On Jan. 24, the city's Board of Supervisors approved a program under which patients who have a doctor's approval to use marijuana, and their caregivers, would receive an ID card issued by the city. San Francisco's Department of Public Health is likely to contract with an outside agency to administer the program, according to Wayne Justmann, a director of the San Francisco Patients Resource Center (SFPRC), a medical marijuana dispensary.
"We're thrilled by passage of the ordinance," said Justmann. "Many people have worked very hard to reach this point. A lot of activists want the city to use a designated outside group to run the program. That way, people who are skeptical won't be able to complain that tax dollars are supporting the use of marijuana."

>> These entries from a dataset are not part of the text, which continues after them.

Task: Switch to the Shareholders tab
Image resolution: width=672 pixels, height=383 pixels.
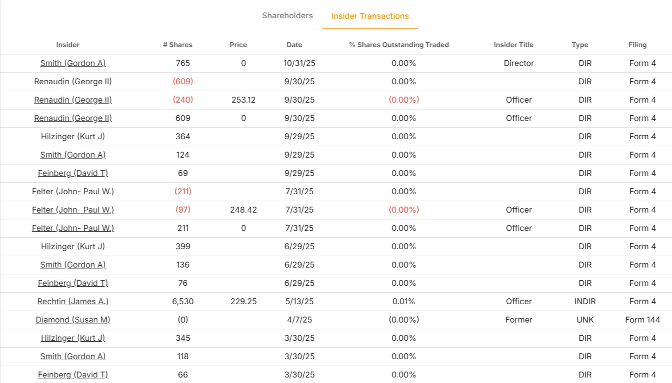Action: click(287, 16)
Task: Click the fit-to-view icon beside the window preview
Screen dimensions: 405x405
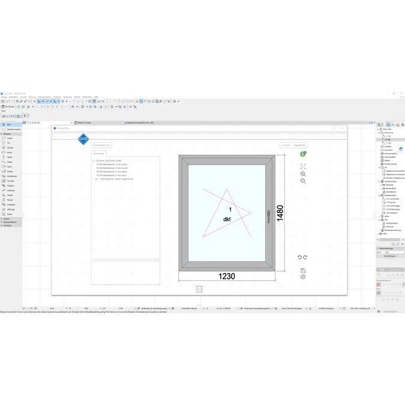Action: point(303,166)
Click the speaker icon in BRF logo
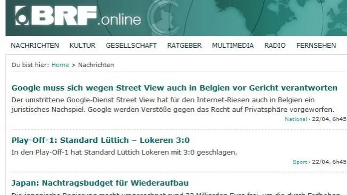The height and width of the screenshot is (195, 347). pos(22,16)
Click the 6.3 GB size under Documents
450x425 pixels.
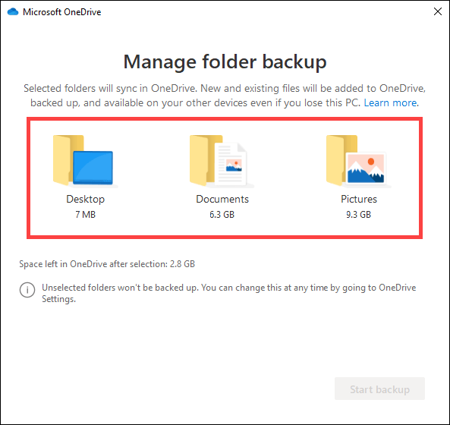pyautogui.click(x=222, y=215)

Justmann, who is HIV positive and uses marijuana in combination with other medicines, has been a major player in the ID card ordinance and an imaginative battler in the cause. He is one of four directors of SFPRC, all of whom he modestly described as "patients with an idea." He told the San Francisco Chronicle that SFPRC is "the first group I know of in the United States to ask a city for the various permits that any legitimate business must have. We want official recognition."

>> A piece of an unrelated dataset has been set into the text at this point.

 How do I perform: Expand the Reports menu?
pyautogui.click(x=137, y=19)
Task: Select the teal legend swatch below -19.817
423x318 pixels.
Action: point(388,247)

To achieve that, Justmann and his colleagues have met with city planning officials, the fire department, sheriff's deputies, the local merchant's association and many of their neighbors. The center is applying for a nonprofit business license, and on Jan. 27, SFPRC finalized a lease for its space in the Hayes Valley neighborhood.
"A key issue for dispensaries is how to qualify patients," said Justmann. "It's very time-, money- and labor-intensive for every dispensary to do its own intake or registration. We're working to establish some uniformity in this process."

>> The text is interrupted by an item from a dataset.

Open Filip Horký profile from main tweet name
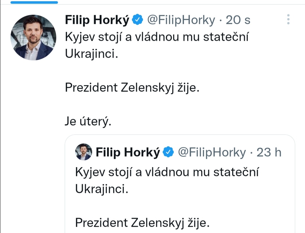Viewport: 305px width, 233px height. (x=97, y=20)
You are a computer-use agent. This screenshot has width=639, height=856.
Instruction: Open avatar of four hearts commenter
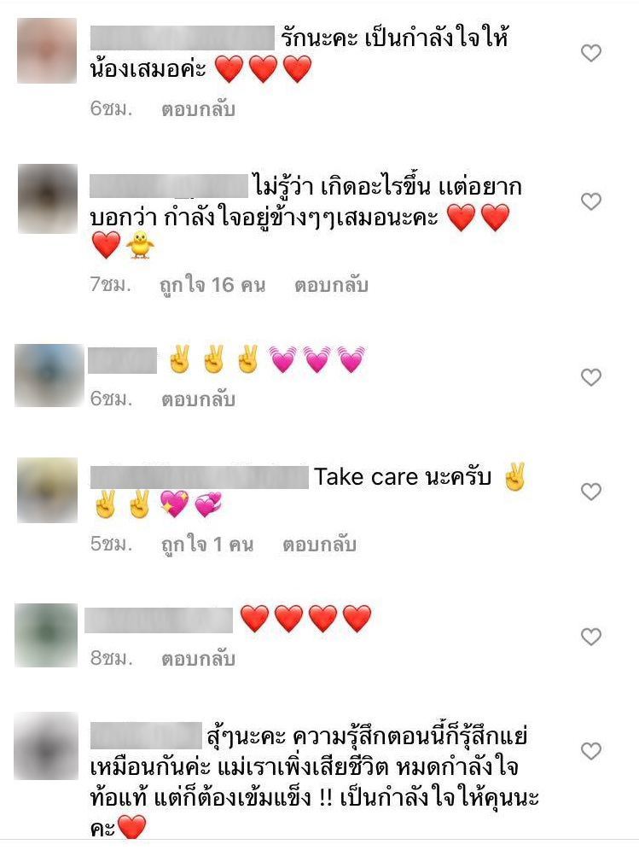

The ID card program would enable patients from any of San Francisco's medical marijuana dispensaries to avail themselves of the closest or most convenient club.
Justmann told the Chronicle that SFPRC's efforts to set up shop as a licensed nonprofit business have been "tough sledding. The hoops we've had to jump through to make this legal, I don't know if I'd advise the next people to do it."
Despite the hardships, Justmann was eager to sit down with the designated point person from the Department of Public Health. "We can't wait," he said. "We have patients who can't wait for medical cannabis." One of his co-directors, Gary Farnsworth, said the team at SFPRC was "very proud of what we've done so far. And we've been getting some great, encouraging phone calls from other cities. They want to learn about what we're doing."
Some medical marijuana and AIDS activists have expressed concerns about ID card programs, fearing the data could be misused by authorities.